LAWS(BOM)-1995-4-1

BABURAO P TAWADE Vs. HES LIMITED

Decided On April 04, 1995
BABURAO P.TAWADE Appellant
V/S
HES LIMITED Respondents

JUDGEMENT

(1.) THIS is a writ petition under Articles 226 and 227 of the Constitution of India directed against an order of the Industrial Court, Bombay, dated 26th September, 1988, made in Application (IDA) No. 1245 of 1982 under section 33-C (2) of the Industrial Disputes Act, 1947 (hereinafter referred to as "the Act")

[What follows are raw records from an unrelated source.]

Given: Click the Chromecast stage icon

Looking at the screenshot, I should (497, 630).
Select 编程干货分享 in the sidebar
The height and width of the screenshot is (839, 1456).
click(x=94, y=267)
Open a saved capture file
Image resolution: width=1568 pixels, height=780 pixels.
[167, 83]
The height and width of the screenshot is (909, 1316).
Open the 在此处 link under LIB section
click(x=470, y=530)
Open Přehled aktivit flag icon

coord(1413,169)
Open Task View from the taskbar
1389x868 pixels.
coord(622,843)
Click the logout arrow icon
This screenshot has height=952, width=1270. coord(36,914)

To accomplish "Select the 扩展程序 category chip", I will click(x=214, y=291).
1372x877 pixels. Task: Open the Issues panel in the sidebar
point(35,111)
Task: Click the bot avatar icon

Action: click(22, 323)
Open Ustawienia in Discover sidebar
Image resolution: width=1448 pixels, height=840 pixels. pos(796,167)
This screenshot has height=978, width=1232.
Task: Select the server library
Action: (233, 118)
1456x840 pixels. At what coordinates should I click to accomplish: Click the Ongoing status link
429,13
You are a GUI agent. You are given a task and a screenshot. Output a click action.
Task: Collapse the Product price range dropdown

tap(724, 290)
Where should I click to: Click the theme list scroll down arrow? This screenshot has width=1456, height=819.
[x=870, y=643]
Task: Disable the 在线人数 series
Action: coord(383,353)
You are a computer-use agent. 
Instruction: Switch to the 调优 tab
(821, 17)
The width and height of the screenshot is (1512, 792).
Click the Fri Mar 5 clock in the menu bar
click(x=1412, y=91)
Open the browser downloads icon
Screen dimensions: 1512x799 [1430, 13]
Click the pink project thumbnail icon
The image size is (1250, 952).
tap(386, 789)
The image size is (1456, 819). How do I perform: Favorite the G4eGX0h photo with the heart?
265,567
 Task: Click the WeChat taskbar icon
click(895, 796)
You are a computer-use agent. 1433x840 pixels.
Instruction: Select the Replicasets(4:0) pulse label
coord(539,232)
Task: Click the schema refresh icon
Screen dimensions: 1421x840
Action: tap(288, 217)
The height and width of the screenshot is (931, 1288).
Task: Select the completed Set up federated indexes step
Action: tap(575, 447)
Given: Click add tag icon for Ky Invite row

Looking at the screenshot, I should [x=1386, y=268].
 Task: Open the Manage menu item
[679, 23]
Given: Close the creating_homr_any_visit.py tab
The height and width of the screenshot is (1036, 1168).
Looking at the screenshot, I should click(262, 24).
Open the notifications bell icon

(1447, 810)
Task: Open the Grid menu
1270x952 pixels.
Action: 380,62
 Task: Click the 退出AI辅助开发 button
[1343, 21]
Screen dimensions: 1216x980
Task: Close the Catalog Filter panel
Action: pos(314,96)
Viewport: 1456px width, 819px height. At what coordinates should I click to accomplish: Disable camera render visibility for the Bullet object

(2.) THE petitioners are workmen employed in the first respondent Company in its factory at Jogeshwari, where it manufactures time-pieces and allied horological equipments. The workmen of the first respondent were formerly represented by a registered trade union, known as "engineering Mazdoor Sabha", which had entered into a settlement dated 31st December, 1973, with the first respondent on the conditions of service of the workmen. The settlement of 1973 expired on 30th June, 1976. The Engineering Mazdoor Sabha gave a notice of termination of the said settlement and put forward a fresh Charter of Demands. In the meantime, another registered trade union, by name Association of Engineering Workers, came on the picture and claimed the support of the majority of the workmen in the establishment of the first respondent. The first respondent and Association of Engineering Workers entered into a settlement dated 22nd September, 1979 under which the pay-scales and other conditions of service applicable to the workmen of the first respondent were prescribed. The petitioners continued to be loyal to the Engineering Mazdoor Sabha and, therefore, were given no benefits under the said settlement unless they accepted the terms of the settlement in toto. It is not in dispute that, under the said settlement of 22nd September, 1979, the production norms stipulated in the settlement dated 31st December, 1973 were reiterated and adopted. On 12th March, 1981, the Association of Engineering Workers was recognised as the recognised union for the undertaking of the first respondent company, under the provisions of chapter III of the Maharashtra Recognition of Trade Unions and Prevention of Unfair Labour Practices Act, 1971. After obtaining the status of a recognised union, the Association of Engineering Workers signed a settlement with the first respondent on 12th January, 1982, on the subject of the bonus demand for the accounting year 1980. Vide Clause 1 of this settlement, the parties agreed that bonus for the accounting year 1980 would be paid at the minimum rate of 8. 33% of the annual earnings, in accordance with the provisions of the Payment of Bonus Act, 1965. Clause 2 of this Settlement is relevant for our purpose and reads:-

(3.) IT is not in dispute that the petitioners had initially refused to give the undertaking in the prescribed proforma, though they contended that they had given the production as per the stipulation contained in the settlement dated 22nd September, 1979, even if the said settlement was really not binding on them. Because of the petitioners not giving the undertakings in the proforma prescribed in Annexure A to the settlement of 12th January, 1982, the first respondent refused to give them the additional ex-gratia amount of Rs. 400/- payable under Clause (2) of the said settlement. The petitioners moved Application (IDA) No. 1245 of 1982 under section 33-C (2) of the Act before the Labour Court, Bombay. It was their case in the application that they were entitled to the ex-gratia amount of Rs. 400/- stipulated in Clause (2) of the settlement dated 12th January, 1982 as they had fulfilled the prerequisite conditions under which the said ex-gratia amount was granted under Clause (2) of the said settlement. While the Application (IDA) No. 1452 of 1982 was pending before the Labour Court, the petitioners filed written undertaking in the proforma as per Annexure A some time in the year 1987. They also relied on an order made by the Industrial Court, Maharashtra, Bombay, dated 7th December, 1987 in Complaint (ULP) No. 68 of 1983 pertaining to the bonus for the accounting year 1981, claimed under the settlement dated 30th October, 1982, also containing an identical clause. Oral evidence was also led by the petitioners to show that they had given the required production all along from the year 1980. The Labour Court, by the impugned order, dismissed the claim by holding that the petitioners had no right to get the benefit under the settlement dated 12th January, 1982 and that the application itself was not maintainable. It is this order which is impugned in the present petition.